1-877からの電話に出てしまっても、日本国内での着信自体に高額請求が発生する可能性は一般的に低いです。ただし、この番号帯は詐欺グループに悪用されるケースが警察庁・国民生活センターから公式に注意喚起されており、折り返しや個人情報の伝達には注意が必要です。この記事では、1-877の正体と、出てしまった場合に本当にすべきことを整理しました。
- ✓1-877が何の番号で、なぜ日本の携帯に着信するのか
- ✓出てしまった場合に料金が発生するかどうかの実際
- ✓折り返し・個人情報を伝えた場合の具体的な対処法
1-877とは?北米のフリーダイヤル番号の正体
「+1」はアメリカ・カナダの国番号です(総務省「電話番号に関するQ&A」)。続く「877」は北米で使われるトールフリー(着信側に料金がかからない)番号帯の一つで、日本の「0120」に近い仕組みです。つまり1-877という番号帯そのものは、本来は正規の企業や公的機関も使う番号です。
なぜ日本の携帯に1-877から着信が来るのか
ヒントン番号偽装(スプーフィング)という手口
実際の発信地とは異なる番号を表示させる「発信者番号偽装」が、国際電話詐欺の主要な手口として使われています。警察庁によると、令和7年中に特殊詐欺に利用された電話番号のうち約75.5%が国際電話番号でした(警察庁「みんなでとめよう!!国際電話詐欺」)。
実際に多い手口
NTTファイナンスなど大手通信関連会社の名称をかたり、自動音声で未納料金を請求する詐欺が全国で確認されています(NTTファイナンス公式「架空料金請求詐欺にご注意ください」)。「1番を押してください」といった操作誘導は、応答する生きた回線かどうかを確認するための典型的な入口とされています。

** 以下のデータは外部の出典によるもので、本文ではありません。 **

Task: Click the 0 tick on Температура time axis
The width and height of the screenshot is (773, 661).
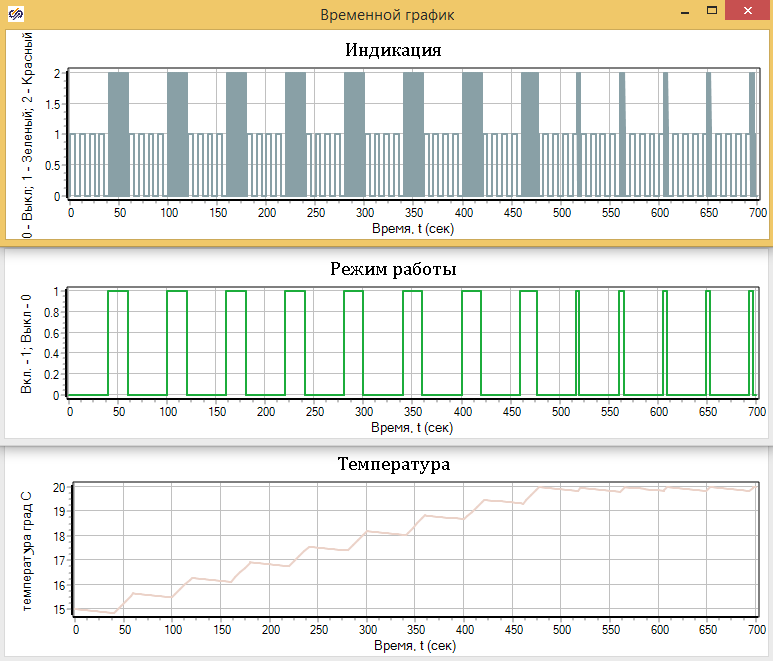Action: point(76,631)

狙いは「かけ直させる」こと。着信自体より折り返しが本当のリスク
出てしまったら本当に危険?料金とリスクの実際
執筆時点(2026年7月)で確認したところ、日本国内でこの種の着信を受けるだけであれば、通話料が発生する可能性は一般的に高くないとされています。一方で、国民生活センターは心当たりのない国際電話には出ない、折り返さないことを明確に呼びかけています(国民生活センター「海外からの知らない国際電話が増えています」)。
出てしまった場合に注意すべきなのは次の3点です。
– 折り返し電話をかける
– 自動音声の案内に従って番号を押す
– 名前・生年月日・カード情報などを口頭で伝える
※料金や被害の有無は通信会社・状況により異なります。不安な場合は契約中の通信会社に直接確認してください。
出てしまった後にすべきこと・してはいけないこと
何も話していない・無言だった場合
着信履歴から対象番号を着信拒否・迷惑電話登録すれば基本的に問題ありません。同じ番号帯から繰り返す場合は、固定電話なら国際電話不取扱受付センター(0120-210-364)への利用休止申請が有効です(国民生活センター 同上)。
名前や生年月日を伝えてしまった場合
すぐに深刻な被害に直結するとは限りませんが、日時・番号・話した内容はメモしておきましょう。
カード番号や認証コードを伝えてしまった場合
直ちにカード会社・金融機関へ連絡し、パスワード変更や二段階認証の見直しを行ってください。不安な場合は消費者ホットライン「188」、被害の可能性がある場合は警察相談専用電話「#9110」に相談できます(警察庁 同上)。
1-877に関するよくある質問
留守電にメッセージが残っていた場合は?
公式な用件であれば、企業名や具体的な要件が残されているのが一般的です。曖昧な内容や急かす文言のみの場合は無視して問題ありません。
SMSも届いた場合は?
本文中のリンクは開かないでください。未納・本人確認を装い偽サイトに誘導する手口が報告されています。心配な場合は公式サイトやアプリのログイン後画面から直接確認しましょう。
関連する質問
+1 電話番号 出 たら どうなる?
+1の電話番号に出ても、日本国内で高額請求が発生する可能性は低いですが、詐欺のリスクがあります。折り返しや個人情報を伝えることは避けるべきです。
「+1877」で始まる番号は?
+1877は北米のトールフリー番号で、着信側に料金がかからない仕組みです。ただし、詐欺グループに悪用されることがあるため注意が必要です。
電話に出ると「+1」と何の意味がある?
「+1」はアメリカ・カナダの国番号です。この番号は正規の企業が使用することもありますが、詐欺の手口としても利用されることがあるため警戒が必要です。
まとめ
1-877自体は北米の正規トールフリー番号帯ですが、番号偽装によって詐欺に悪用されるケースが警察庁・国民生活センターから公式に注意喚起されています。出てしまっても慌てず、折り返さない・個人情報を伝えないことが最も重要です。今後変更があれば更新します。